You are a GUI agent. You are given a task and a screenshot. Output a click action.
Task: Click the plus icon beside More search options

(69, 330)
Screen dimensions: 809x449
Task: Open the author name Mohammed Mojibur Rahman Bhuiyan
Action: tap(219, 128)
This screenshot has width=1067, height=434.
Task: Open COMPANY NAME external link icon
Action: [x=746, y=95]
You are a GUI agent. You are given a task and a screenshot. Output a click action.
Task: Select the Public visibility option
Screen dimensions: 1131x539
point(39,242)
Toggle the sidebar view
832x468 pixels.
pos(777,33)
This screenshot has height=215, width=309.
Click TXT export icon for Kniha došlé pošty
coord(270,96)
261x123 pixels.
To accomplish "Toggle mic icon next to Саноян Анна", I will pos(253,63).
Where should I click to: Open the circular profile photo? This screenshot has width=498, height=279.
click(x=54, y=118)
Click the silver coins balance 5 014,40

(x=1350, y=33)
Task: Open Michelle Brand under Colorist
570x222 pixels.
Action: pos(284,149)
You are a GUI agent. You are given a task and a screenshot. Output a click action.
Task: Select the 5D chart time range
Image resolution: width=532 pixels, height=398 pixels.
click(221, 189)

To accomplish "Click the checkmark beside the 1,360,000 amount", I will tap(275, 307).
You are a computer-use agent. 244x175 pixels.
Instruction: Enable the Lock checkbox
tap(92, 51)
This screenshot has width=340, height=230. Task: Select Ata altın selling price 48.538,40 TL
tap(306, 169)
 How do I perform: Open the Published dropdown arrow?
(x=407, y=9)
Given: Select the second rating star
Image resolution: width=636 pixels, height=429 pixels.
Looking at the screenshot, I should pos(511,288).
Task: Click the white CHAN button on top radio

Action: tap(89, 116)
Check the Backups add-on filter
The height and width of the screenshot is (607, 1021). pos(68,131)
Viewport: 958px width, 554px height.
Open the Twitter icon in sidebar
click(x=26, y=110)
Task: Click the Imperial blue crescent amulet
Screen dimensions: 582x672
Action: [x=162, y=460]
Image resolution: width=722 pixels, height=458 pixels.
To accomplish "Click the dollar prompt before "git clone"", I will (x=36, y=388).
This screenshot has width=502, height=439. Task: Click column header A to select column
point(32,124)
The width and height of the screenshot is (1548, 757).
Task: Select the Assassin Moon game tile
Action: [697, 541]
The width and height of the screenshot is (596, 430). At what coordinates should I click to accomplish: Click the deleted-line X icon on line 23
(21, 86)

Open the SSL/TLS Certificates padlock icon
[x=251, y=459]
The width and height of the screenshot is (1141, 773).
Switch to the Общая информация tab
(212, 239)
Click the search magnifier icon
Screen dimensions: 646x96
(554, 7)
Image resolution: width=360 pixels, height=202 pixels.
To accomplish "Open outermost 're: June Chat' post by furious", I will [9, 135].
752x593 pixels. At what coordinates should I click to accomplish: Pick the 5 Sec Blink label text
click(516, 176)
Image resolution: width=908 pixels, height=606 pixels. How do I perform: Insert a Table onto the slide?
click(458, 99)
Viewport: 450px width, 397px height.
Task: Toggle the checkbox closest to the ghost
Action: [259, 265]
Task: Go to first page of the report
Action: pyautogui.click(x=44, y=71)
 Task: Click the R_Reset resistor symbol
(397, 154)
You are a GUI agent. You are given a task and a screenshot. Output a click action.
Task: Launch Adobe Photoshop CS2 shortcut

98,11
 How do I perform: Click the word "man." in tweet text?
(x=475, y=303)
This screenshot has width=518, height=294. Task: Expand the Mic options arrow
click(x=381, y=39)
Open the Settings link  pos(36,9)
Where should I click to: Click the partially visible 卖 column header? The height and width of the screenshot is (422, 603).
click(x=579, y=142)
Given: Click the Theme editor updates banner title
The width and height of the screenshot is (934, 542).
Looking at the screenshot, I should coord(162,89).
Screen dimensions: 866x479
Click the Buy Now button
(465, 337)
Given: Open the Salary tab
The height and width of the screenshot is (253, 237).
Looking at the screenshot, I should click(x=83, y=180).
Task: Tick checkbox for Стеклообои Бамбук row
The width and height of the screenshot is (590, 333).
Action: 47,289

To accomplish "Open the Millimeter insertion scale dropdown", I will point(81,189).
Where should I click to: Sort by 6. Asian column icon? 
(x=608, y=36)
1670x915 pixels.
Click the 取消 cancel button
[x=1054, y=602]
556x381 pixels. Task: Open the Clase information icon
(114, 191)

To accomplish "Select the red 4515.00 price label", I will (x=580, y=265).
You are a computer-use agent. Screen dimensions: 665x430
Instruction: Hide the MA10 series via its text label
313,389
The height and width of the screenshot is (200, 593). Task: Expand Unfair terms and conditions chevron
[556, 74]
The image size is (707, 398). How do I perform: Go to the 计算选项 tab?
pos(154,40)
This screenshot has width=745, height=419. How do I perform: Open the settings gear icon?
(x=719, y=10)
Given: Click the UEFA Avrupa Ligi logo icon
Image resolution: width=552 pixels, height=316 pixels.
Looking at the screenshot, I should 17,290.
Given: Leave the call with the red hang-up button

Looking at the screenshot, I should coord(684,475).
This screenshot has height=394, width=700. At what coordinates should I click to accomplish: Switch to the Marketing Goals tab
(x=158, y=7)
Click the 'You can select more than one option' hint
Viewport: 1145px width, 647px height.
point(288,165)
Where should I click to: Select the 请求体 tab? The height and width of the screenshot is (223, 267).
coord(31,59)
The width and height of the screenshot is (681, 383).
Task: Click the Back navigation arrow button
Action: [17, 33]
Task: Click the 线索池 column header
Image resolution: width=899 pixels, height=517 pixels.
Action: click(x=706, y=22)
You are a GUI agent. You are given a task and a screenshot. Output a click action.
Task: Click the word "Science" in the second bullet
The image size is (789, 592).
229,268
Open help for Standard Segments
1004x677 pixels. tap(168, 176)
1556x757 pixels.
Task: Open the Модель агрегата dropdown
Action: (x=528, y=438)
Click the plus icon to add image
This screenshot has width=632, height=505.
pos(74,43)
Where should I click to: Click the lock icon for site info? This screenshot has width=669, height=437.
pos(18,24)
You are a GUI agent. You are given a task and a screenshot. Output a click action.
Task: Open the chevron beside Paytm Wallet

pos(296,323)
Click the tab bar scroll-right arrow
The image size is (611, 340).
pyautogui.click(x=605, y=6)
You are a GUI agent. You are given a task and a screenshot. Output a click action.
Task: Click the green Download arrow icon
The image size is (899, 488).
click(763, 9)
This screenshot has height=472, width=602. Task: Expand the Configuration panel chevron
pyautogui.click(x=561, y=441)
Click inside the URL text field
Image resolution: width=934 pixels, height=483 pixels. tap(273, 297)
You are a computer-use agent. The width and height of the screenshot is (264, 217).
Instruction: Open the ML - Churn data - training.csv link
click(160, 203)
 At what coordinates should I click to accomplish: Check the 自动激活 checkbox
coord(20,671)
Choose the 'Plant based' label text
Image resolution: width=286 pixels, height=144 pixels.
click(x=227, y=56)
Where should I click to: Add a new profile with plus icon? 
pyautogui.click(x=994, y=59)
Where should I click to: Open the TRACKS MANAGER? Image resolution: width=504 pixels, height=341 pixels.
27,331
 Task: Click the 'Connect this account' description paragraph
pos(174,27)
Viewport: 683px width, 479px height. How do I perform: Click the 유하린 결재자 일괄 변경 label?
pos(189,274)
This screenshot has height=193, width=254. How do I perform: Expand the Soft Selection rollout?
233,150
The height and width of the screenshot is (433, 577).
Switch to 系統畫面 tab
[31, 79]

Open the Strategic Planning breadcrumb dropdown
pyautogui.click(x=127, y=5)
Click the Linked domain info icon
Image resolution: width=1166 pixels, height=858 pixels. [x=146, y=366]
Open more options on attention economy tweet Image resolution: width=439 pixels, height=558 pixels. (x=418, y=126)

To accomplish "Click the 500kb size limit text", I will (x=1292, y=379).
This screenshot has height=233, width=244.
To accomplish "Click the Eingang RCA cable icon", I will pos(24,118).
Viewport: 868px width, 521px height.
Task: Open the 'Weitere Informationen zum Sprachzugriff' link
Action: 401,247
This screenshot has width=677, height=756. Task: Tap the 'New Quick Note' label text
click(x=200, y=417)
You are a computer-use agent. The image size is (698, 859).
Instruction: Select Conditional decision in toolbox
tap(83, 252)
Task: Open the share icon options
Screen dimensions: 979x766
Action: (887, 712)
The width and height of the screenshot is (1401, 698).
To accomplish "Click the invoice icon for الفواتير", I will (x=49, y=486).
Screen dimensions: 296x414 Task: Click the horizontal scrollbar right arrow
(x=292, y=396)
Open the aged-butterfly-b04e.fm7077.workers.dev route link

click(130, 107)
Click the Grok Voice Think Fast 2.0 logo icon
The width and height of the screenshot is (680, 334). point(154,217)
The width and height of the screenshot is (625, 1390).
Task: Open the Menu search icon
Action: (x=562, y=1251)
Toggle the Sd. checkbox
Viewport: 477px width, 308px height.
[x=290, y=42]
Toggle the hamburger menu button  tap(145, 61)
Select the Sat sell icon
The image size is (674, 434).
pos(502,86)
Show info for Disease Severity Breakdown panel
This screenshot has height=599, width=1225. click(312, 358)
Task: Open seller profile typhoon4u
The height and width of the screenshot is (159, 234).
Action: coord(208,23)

» **Problem details**
For each line of the entries that holds the word "computer", pull that line out.

» **Answer to the problem**
You are a computer-use agent. 244x175 pixels.
You are a computer-use agent. Screen dimensions: 665x430
You are a computer-use agent. The width and height of the screenshot is (264, 217).
You are a computer-use agent. The image size is (698, 859).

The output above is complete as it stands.